I can’t speak for a Nissan, but a few of the recent Infiniti interior I’ve been in, including my wife QX30 is excellent and fantastic even on an 8+ hours trip. The QX30 is the joint venture with the Mercedes, but other than some switch gear, a steering wheel and the shifter the interior is all Infiniti. We’ve have a friend who has Mercedes version and even they wish they bough the Infiniti which the interior and exterior, ride, and handling (all done by Infiniti) are superior to the Mercedes according them ( and I Agree). It’s actually some of the Mercedes bits like how the cruise works (hers does not have the radar cruise that is by Infiniti ), and how the stupid door lock/door handle work, or should I say don’t work right(Same as the way they were on my E320 a few years ago). I understand Infiniti fixed this now. The nav works excellent and other menus seem pretty easy to navigate. It could use Apple Car Play though. The space foam used in Infiniti seats( and Nissan) is some of the best.

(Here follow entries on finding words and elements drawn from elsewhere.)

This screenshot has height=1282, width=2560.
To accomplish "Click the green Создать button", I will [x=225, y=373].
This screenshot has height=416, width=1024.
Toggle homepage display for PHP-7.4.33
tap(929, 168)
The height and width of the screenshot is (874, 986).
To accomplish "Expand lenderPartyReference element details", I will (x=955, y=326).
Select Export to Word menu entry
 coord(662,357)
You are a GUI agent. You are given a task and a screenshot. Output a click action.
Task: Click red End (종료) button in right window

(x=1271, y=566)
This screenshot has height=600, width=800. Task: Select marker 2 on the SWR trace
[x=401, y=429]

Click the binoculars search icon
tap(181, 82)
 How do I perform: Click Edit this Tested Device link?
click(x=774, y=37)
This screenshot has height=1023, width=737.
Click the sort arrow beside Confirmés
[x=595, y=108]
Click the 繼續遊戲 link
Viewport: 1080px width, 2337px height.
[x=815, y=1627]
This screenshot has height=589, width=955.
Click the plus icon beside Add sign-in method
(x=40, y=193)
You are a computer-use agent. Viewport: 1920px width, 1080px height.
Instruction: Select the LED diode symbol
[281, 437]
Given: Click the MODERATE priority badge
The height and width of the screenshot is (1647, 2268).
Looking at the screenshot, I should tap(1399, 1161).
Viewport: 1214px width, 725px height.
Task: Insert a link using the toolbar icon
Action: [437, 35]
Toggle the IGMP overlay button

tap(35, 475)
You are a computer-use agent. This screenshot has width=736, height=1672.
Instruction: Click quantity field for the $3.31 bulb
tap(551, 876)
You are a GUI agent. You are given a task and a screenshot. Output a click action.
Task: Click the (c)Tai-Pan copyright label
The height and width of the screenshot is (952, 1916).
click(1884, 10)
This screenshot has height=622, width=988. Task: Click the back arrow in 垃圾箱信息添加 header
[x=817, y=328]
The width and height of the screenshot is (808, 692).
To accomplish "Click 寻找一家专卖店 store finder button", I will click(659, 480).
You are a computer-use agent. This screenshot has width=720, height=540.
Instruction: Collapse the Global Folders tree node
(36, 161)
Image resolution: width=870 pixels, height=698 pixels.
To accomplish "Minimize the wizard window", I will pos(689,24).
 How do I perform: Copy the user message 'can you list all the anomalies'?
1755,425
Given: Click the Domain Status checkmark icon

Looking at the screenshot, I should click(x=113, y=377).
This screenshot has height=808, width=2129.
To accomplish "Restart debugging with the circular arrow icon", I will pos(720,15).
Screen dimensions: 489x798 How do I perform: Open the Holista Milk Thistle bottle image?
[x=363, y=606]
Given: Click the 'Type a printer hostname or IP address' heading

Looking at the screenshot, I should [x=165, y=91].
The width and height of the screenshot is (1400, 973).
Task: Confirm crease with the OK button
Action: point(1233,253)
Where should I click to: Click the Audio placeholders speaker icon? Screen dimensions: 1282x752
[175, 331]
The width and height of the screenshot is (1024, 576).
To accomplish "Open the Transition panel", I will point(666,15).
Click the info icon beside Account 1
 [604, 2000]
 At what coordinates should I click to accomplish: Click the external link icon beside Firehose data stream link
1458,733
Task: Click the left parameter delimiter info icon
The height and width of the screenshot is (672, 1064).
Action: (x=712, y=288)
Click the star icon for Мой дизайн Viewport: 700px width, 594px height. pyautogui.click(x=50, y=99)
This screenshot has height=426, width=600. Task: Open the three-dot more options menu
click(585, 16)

Excellent comfort over long mile while not being too hard or too soft.
Not quite equal to the few Jags(5 total) we have had including my current F Type, but very few are. Some recent releases by them (
Including the SUV) don’t look like Jags or at least what we expect from a Jaguar.
Interiors are personally the reason I’ve never owned a BMW. I guess it is what you are use to? Some of the Jag things made no sense at first, but became natural in a week or two.
For SUV the Acura RDX A-Spec had one of the best interiors short of a top end Range Rover when I was last out driving things.
Sometimes our criteria are based on strange requirements. My recent truck search required it to fit in my garage so it had to be less than 20 foot long. I chose the Honda Ridgeline out of that pack since it seems far more in-tune for what I want for our third vehicle. It’s the Swiss Army knife of Trucks.